The equation of the line is given by:

$x = 1 + t$

$y = 1 - 2t$

$z = 1 + t$

Step-by-step explanation:

Parametrizing the equation of the line in function of t, the equation of the line is given by:

$x = x_0 + at$

$y = y_0 + bt$

$z = z_0 + ct$

In which we have an initial point $(x_0,y_0,z_0)$ and $(a,b,c)$ is a vector parallel to the line.

Line passing through the point (1, 1, 1)

This means that $x_0 = y_0 = z_0 = 1$. So

$x = 1 + at$

$y = 1 + bt$

$z = 1 + ct$

Perpendicular to the plane containing the points (1, 0, 0), (2, 1, 1) and (1, 1, 2).
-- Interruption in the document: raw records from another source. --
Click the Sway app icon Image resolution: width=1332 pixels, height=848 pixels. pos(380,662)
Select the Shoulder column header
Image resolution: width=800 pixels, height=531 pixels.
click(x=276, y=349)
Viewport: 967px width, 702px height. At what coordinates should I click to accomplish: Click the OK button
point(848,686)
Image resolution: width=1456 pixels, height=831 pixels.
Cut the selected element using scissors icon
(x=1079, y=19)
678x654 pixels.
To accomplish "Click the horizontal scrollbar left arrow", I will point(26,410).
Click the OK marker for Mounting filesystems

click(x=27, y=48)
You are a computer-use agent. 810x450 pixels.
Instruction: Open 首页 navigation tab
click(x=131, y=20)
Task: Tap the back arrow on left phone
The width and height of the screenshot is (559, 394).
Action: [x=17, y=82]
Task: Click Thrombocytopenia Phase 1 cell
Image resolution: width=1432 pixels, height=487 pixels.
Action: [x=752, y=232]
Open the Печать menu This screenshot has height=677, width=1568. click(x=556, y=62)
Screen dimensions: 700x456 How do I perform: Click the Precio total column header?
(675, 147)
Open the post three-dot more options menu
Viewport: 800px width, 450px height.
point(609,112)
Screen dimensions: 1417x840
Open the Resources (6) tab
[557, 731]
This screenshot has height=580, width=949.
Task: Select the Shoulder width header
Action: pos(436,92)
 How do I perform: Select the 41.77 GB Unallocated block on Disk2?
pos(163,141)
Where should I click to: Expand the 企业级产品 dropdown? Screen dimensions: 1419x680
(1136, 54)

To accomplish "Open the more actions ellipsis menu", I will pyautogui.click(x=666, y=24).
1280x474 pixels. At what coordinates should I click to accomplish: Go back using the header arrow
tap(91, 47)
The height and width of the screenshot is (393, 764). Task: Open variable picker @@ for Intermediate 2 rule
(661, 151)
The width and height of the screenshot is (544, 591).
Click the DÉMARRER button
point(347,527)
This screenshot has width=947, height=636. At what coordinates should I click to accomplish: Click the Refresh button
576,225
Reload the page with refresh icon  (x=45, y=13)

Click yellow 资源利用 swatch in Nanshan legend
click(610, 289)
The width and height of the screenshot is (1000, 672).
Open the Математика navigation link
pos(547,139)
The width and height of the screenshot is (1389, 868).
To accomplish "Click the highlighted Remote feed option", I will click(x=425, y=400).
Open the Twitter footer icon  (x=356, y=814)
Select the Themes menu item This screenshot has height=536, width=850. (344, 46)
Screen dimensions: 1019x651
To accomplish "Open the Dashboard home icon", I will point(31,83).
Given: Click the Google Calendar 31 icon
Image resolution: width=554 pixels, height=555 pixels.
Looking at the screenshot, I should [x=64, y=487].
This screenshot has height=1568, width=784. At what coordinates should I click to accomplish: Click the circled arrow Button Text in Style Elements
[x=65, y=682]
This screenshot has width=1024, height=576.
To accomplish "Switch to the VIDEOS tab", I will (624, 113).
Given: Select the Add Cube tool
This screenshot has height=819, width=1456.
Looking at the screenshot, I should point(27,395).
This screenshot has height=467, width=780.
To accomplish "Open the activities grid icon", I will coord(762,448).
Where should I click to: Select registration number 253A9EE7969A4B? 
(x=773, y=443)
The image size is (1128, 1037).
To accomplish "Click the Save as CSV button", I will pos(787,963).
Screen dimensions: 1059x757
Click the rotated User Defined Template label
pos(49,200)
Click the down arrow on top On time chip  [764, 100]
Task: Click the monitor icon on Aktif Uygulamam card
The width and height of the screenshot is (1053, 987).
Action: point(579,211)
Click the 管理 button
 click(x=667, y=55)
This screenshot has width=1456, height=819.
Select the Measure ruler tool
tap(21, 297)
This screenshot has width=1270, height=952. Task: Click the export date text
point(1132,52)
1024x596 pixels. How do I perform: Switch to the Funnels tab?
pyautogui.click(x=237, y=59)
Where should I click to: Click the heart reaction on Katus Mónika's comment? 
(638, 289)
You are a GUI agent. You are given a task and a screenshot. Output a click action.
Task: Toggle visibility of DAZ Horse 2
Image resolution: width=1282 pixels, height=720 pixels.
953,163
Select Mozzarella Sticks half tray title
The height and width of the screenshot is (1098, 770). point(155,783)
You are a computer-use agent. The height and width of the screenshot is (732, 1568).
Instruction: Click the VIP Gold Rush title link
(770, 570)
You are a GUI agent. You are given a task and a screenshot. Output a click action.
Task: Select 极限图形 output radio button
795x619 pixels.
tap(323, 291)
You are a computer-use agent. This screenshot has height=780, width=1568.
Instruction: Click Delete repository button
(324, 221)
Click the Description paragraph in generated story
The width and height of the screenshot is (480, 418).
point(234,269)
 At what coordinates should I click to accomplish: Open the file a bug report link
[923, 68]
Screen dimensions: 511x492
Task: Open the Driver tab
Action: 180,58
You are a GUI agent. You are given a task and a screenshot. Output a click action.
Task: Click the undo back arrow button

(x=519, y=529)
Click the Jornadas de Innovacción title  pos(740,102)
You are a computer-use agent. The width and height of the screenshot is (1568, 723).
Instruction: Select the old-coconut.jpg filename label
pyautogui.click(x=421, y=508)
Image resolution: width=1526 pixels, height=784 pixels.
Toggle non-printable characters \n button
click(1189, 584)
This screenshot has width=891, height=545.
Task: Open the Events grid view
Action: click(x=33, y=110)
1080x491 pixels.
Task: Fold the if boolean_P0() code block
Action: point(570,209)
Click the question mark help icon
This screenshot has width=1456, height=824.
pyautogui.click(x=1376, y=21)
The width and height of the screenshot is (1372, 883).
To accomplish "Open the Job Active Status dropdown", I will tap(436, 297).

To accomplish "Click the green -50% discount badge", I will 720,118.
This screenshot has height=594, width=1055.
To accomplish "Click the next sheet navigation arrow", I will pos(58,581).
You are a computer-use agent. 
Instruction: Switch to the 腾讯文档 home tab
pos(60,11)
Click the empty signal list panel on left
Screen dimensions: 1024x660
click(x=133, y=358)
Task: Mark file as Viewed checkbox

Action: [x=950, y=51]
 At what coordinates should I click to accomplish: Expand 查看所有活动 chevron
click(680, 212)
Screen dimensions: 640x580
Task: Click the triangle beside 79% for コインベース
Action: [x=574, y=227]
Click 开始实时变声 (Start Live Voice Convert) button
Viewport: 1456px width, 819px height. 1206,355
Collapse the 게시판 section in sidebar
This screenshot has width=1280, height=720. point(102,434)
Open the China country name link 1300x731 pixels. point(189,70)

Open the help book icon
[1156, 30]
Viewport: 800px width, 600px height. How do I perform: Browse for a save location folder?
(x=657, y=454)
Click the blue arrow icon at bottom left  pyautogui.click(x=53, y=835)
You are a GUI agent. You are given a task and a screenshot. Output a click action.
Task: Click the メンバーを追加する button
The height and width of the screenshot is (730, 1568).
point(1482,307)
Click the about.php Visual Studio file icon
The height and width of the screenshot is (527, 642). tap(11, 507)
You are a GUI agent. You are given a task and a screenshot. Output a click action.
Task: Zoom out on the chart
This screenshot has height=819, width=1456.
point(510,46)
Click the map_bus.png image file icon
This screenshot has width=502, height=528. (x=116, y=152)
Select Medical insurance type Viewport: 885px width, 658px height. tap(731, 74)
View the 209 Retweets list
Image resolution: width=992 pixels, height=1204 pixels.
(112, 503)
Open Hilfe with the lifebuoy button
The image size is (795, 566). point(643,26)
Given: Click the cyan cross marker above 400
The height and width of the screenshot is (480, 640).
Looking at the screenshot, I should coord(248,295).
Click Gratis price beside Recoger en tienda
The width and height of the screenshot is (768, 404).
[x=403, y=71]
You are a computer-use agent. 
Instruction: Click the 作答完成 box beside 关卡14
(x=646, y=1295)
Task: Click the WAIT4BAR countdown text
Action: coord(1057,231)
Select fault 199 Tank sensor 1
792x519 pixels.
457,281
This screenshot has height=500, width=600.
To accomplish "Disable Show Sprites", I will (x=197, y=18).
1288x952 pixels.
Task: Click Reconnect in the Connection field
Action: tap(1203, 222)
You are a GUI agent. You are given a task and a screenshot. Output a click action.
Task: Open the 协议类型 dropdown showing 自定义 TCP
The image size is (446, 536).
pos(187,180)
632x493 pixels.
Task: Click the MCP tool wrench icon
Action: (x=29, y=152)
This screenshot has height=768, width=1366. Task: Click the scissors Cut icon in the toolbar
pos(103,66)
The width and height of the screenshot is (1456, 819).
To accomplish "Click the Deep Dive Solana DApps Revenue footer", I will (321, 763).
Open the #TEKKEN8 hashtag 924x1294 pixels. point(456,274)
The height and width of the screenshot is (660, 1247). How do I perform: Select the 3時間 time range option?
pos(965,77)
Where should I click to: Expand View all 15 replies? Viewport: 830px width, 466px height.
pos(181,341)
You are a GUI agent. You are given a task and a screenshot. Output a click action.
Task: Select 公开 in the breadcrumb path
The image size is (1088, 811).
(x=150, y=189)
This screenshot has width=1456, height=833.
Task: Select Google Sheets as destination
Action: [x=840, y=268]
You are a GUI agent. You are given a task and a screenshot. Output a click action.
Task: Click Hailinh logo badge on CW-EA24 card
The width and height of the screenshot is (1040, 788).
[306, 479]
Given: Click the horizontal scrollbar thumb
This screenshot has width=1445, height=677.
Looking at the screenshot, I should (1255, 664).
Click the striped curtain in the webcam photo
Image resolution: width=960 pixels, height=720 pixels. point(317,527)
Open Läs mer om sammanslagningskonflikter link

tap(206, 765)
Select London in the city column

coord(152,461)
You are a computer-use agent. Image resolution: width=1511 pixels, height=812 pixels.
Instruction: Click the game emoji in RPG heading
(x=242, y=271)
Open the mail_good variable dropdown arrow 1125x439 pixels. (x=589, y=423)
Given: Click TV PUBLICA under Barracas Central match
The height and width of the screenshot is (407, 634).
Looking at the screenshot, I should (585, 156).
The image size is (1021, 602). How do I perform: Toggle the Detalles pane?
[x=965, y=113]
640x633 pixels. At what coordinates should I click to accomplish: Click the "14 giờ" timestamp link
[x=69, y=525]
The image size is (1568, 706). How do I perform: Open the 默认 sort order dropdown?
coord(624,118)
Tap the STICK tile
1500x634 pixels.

From this, we get two vectors:

$(2-1,1-0,1-0) = (1,1,1)$

$(1-2,1-1,2-1) = (-1,0,1)$

The parallel vector is given by the determinant of the following matrix:

$\left[\begin{array}{ccc}i&j&k\\1&1&1\\-1&0&1\end{array}\right]$

Which is:

$D = i*1*1 + j*1*-1 + k*1*0 - k*1*(-1) - j*1*1 -i*1*0$

$D = i - j + k - j$

$D = i - 2j + k$

So the vector is (1,-2,1), and the equation of the line is:

$x = 1 + t$

$y = 1 - 2t$

$z = 1 + t$